▶ [To be done]: Resume the House of Lords speech on planning policy below, picking up right after its final sentence and keeping the same speaker and tone.

▶ [Page text]:
···

I should stress that, although planning policies do not at present carry specific legal weight in decision-making, this should not obscure the significant influence they carry in the operation of the planning system as important material considerations that must be taken into account where they are relevant. I have written to all noble Lords on this matter.
I am grateful to the noble Lord for his suggestions related to the NPPF, and I am happy to continue meeting him about that. Although we agree that climate change is an extremely serious matter in the context of planning, I hope your Lordships will agree that the approach I have set out is the more appropriate route to ensuring that this happens. For these reasons, I hope that the noble Lord, Lord Ravensdale, will feel able to withdraw his amendment.
Amendment 121F, tabled by noble Lord, Lord Blencathra, seeks to require the Secretary of State to consider the UK’s National Biodiversity Strategy and Action Plan for 2030 when preparing national planning policy. It also seeks to require relevant planning authorities to have special regard to the UK’s national biodiversity strategy and action plan for 2030. I welcome the principle of the amendment, as it seeks to embed the environment in planning policy. However, it is unnecessary because it duplicates existing legislation. When setting policy, Ministers must have due regard to the Environmental Principles Policy Statement. This applies to all new policy, including planning policy. It sets out a robust framework on how to embed environmental decision-making into policy-making.

···

▶ [Dataset content]:
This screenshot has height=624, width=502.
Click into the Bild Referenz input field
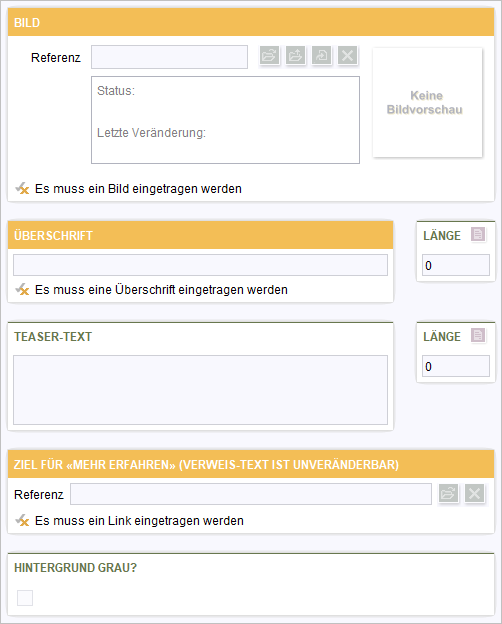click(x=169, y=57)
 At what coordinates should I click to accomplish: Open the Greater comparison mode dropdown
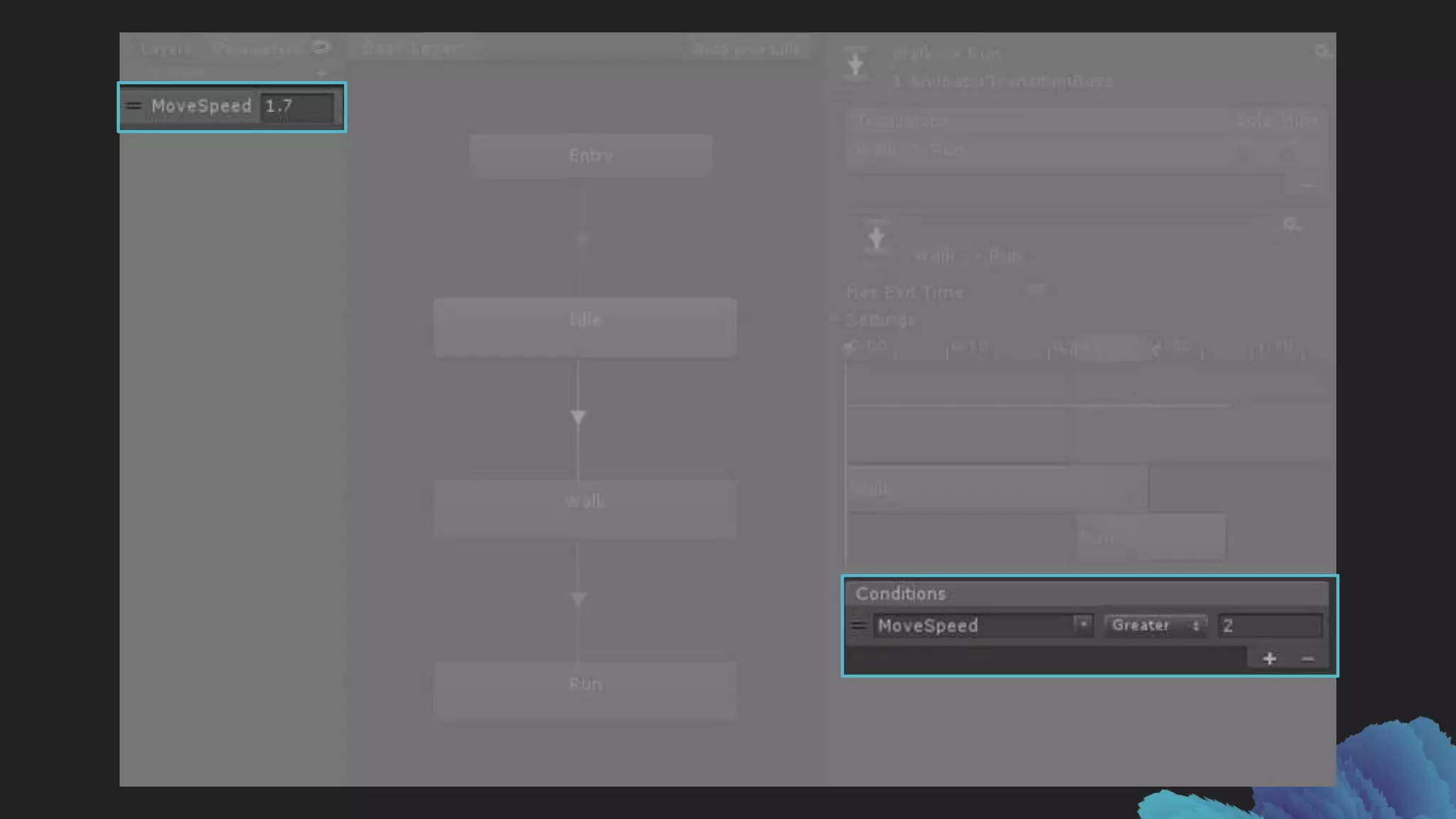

···

▶ [Final result]:
Current national planning policy is clear that local development plans and individual planning decisions should contribute to and enhance the natural environment, including by protecting sites of biodiversity value. Individual planning applications are assessed against national policies to ensure that decisions are made considering the natural environment. For example, if significant harm to biodiversity resulting from a development cannot be avoided, mitigated or, as a last resort, compensated for, planning permission should be refused.
Where relevant, legislation such as the environmental impact assessment regulations and habitats regulations also applies, which ensures that the environmental impacts of individual planning applications are considered thoroughly before relevant planning authorities decide whether to grant consent. Local development plans themselves are subject to strategic environmental assessment under the Environmental Assessment of Plans and Programmes Regulations 2004, which require the likely significant effects of a plan or programme to be reported and include reference to biodiversity.
As the UK’s National Biodiversity Strategy and Action Plan for 2030 says, we have created
“powerful new tools such as Biodiversity Net Gain in England, a mandatory approach to development which makes sure that habitats for wildlife are left in a measurably better state than they were before the development”.
I therefore trust that the noble Lord, Lord Blencathra, agrees that existing legislation and policy is in place and this amendment is not needed. I ask him to consider not pressing his amendment.
Amendment 206, tabled by the noble Earl, Lord Russell, would require those performing functions under Part 3 to have regard to the Climate Change Act 2008. I recognise that the noble Earl is seeking to deepen engagement with the Climate Change Act but suggest that the existing approach in the Bill is sufficient to ensure that such matters are properly considered where appropriate.
Clause 88(3) already requires Natural England or the Secretary of State to have regard to relevant strategies and plans, which would include the Climate Change Act where it was relevant to an EDP. This ensures that the Climate Change Act is factored in where appropriate but avoids adding undue burden to the preparation of EDPs where it is not relevant. The noble Earl will be aware of the wider consideration of the Climate Change Act throughout the planning process, so I hope he understands why including explicit consideration in the EDP process in this way is not necessary. On that basis, I hope he feels able not to press his amendment.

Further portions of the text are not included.